Dès 15 mois, le passage au siège auto enfant se profile. Selon le modèle, il reste dos à la route ou passe face à la route jusqu’à 18 ou 25 kg. La croissance s’accompagne, mais la ceinture à cinq points demeure indispensable pour garantir la sécurité en cas d’accident.
Quand l’enfant atteint 100 cm ou 15-18 kg, place au rehausseur. Deux variantes existent : avec dossier, pour un meilleur maintien latéral, ou sans dossier, réservé aux plus grands. Point de vigilance : la ceinture doit s’ajuster sur l’épaule et le bassin, jamais sur la gorge ou l’abdomen.
La sécurité dépend de l’installation précise et du respect minutieux des recommandations du fabricant ainsi que des normes européennes. Les tests indépendants menés par des organismes comme l’ADAC servent de repère pour s’y retrouver parmi la variété de sièges auto homologués proposés en Belgique.

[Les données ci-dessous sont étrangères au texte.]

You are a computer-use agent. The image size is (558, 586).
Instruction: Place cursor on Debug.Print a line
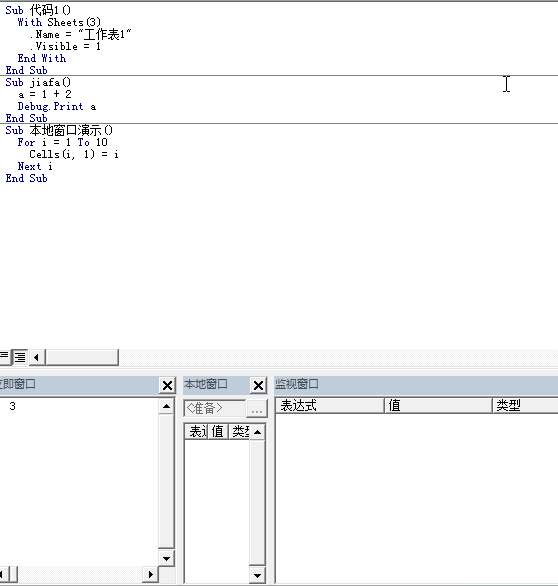click(57, 107)
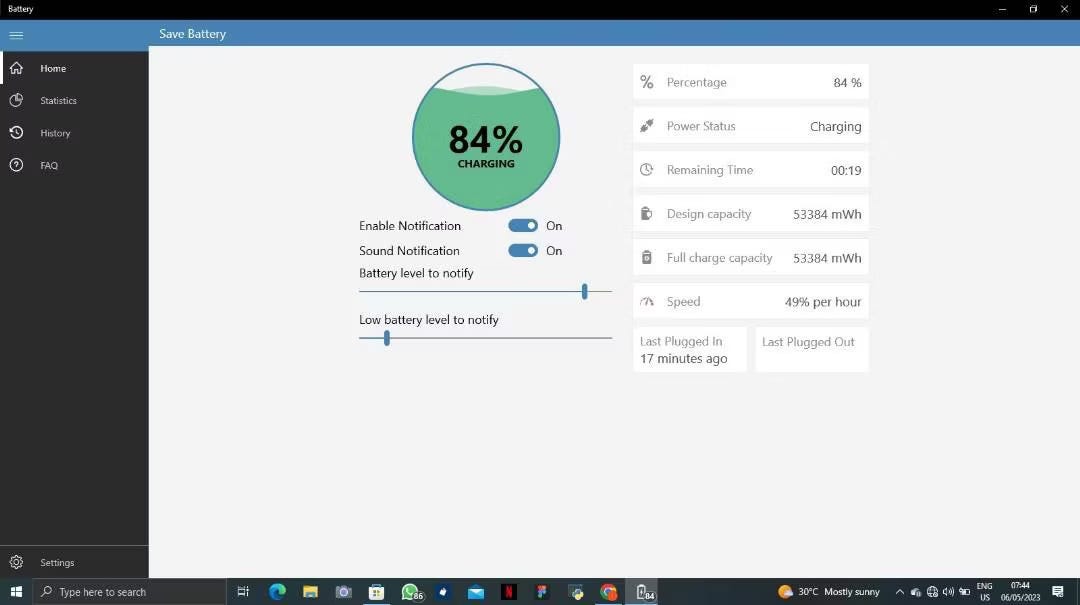Click the Power Status plug icon
Viewport: 1080px width, 605px height.
(645, 126)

Où trouver des informations fiables pour garantir la sécurité des plus jeunes en voiture ?
Pour éviter de se perdre dans un flot de conseils contradictoires, mieux vaut se tourner vers des références solides en matière de sécurité routière. Les sites officiels restent les plus sûrs pour accéder à des textes actualisés et des fiches pratiques sur les sièges auto et rehausseurs. On y trouve aussi les détails des normes européennes (R129, R44/04) et les critères précis selon la taille et le poids de chaque enfant.
Les associations spécialisées, comme Vias institute, testent chaque année une multitude de dispositifs homologués à travers des crash-tests. L’ADAC, de son côté, publie des comparatifs détaillés sur la résistance à l’impact, la facilité d’utilisation ou l’adaptabilité à différents véhicules.
Obtenir un avis personnalisé est souvent plus simple qu’on ne l’imagine : les réseaux de pédiatres, les professionnels de la petite enfance et certains garages formés proposent parfois un contrôle gratuit du montage. Ce service assure que chaque installation respecte les exigences du constructeur et les normes en vigueur.
Pour s’y retrouver parmi toutes ces ressources, voici les principales à consulter régulièrement :
- Le site gouvernemental sur la réglementation et les conseils pratiques
- Les guides et rapports de sécurité édités par Vias institute
- Les tests indépendants publiés par l’ADAC
Chaque détail compte pour protéger les enfants sur la route : vérification régulière du rehausseur, contrôle de l’installation, attention constante aux normes. Chacun de ces gestes répétés compose la routine d’un trajet sécurisé. À la clé, cette tranquillité d’esprit qui fait toute la différence lorsque le moteur démarre et que le paysage défile.